The number of breweries that have started in the past two years (Bellwoods, Junction, Indie Ale House, Spearhead, Hogtown, Sawdust City, Kensington, Double Trouble, Broadhead, Gananoque… have I forgotten anyone?) has made some people wonder how long Ontario will be able to support all of these breweries. At some point, the thinking goes, it will be unsustainable to have all of these craft breweries. This isn’t simple to answer, mainly because I’m not enough of a stats geek to try and find the point of market saturation. It’s also really hard to find out how much beer any given brewery actually makes in a year and to see how production may have been affected by new entrants. (A number of larger micros – your Steam Whistles and Mill Streets – have also been shipping more beer outside of the province, making it harder to figure out how much of that beer is consumed by Ontarians). That’s my long-winded way of saying that this is hardly mathematical, but here are my reasons to think that craft beer in Ontario is far from market saturation.
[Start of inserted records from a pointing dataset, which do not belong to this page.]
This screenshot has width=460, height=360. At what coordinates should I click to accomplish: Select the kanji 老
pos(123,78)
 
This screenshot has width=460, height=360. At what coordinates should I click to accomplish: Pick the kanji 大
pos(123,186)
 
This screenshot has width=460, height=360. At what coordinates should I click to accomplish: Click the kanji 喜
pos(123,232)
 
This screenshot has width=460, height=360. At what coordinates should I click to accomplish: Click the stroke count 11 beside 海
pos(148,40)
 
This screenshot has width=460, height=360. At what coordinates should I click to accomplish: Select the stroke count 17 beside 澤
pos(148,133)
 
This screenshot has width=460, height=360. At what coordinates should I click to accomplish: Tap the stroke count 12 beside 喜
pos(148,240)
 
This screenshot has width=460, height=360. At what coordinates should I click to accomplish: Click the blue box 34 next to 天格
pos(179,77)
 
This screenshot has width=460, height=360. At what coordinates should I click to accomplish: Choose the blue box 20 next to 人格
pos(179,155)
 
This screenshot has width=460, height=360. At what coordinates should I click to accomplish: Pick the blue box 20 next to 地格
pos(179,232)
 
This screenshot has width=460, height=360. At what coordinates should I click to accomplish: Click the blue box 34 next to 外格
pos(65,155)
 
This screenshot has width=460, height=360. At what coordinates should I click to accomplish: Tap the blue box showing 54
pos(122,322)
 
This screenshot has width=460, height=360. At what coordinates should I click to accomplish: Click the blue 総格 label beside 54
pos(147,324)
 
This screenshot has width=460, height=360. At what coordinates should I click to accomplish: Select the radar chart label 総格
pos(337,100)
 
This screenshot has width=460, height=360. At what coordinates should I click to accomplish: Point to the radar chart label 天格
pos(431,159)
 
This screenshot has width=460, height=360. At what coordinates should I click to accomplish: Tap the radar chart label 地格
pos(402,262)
Let’s begin with some of the empirical data that we do have. In the past two years, sales of Ontario craft beer in the LCBO have gone up 53% (2010-2011) and 49% (2009-2010) – big jumps that show how the market is still in a phase of expansion. (The figures for 2011-2012 will likely be released in the next month or two.) According to the Ontario Craft Brewers, the market for craft beer in the LCBO has significantly increased since 2002, “going from slightly
less than 2% to approximately 5% of the beer volume sold in Ontario.” (Source: Ontario Craft Brewers Industry Fact Sheet) Still fairly small compared to the international conglomerates, but a nice chunk of the market and growing at a sizable rate.
There’s also a lot of anecdotal evidence that shows how craft beer is still very much a growth market. Events are becoming harder to get into, with long lineups becoming the norm at a lot of bars or venues. I would argue that Toronto is underserved in terms of events and beer bars. Craft beer has done a nice job of spreading to the east and west of the downtown core, but the north end of the city has little to speak of once you get past the Monk’s Table and the Granite. Surely there are lots of people living in North York who would drink craft beer more often if only it didn’t involve a trip downtown. London has lost its beer bar (hopefully temporarily) and there are lots of other cities without a great craft beer bar. Market saturation won’t be possible until most Ontarians have access to craft beer made in the province.
The scale for most of these new breweries is also pretty small to start with, not just compared to the international breweries but even relative to Steam Whistle, Mill Street, Beau’s or Amsterdam. Initially they are probably not making enough beer to create an influx of supply that is outpacing demand. Most of these new breweries are distributing to a small amount of licensees and none are currently in the LCBO (though some will be in the coming months). At the same time there are established breweries, like Muskoka and Amsterdam, expanding their facilities in order to produce more beer, another sure sign that the market is still expanding. The real question is how much these new breweries will be able to grow as the market becomes more and more crowded.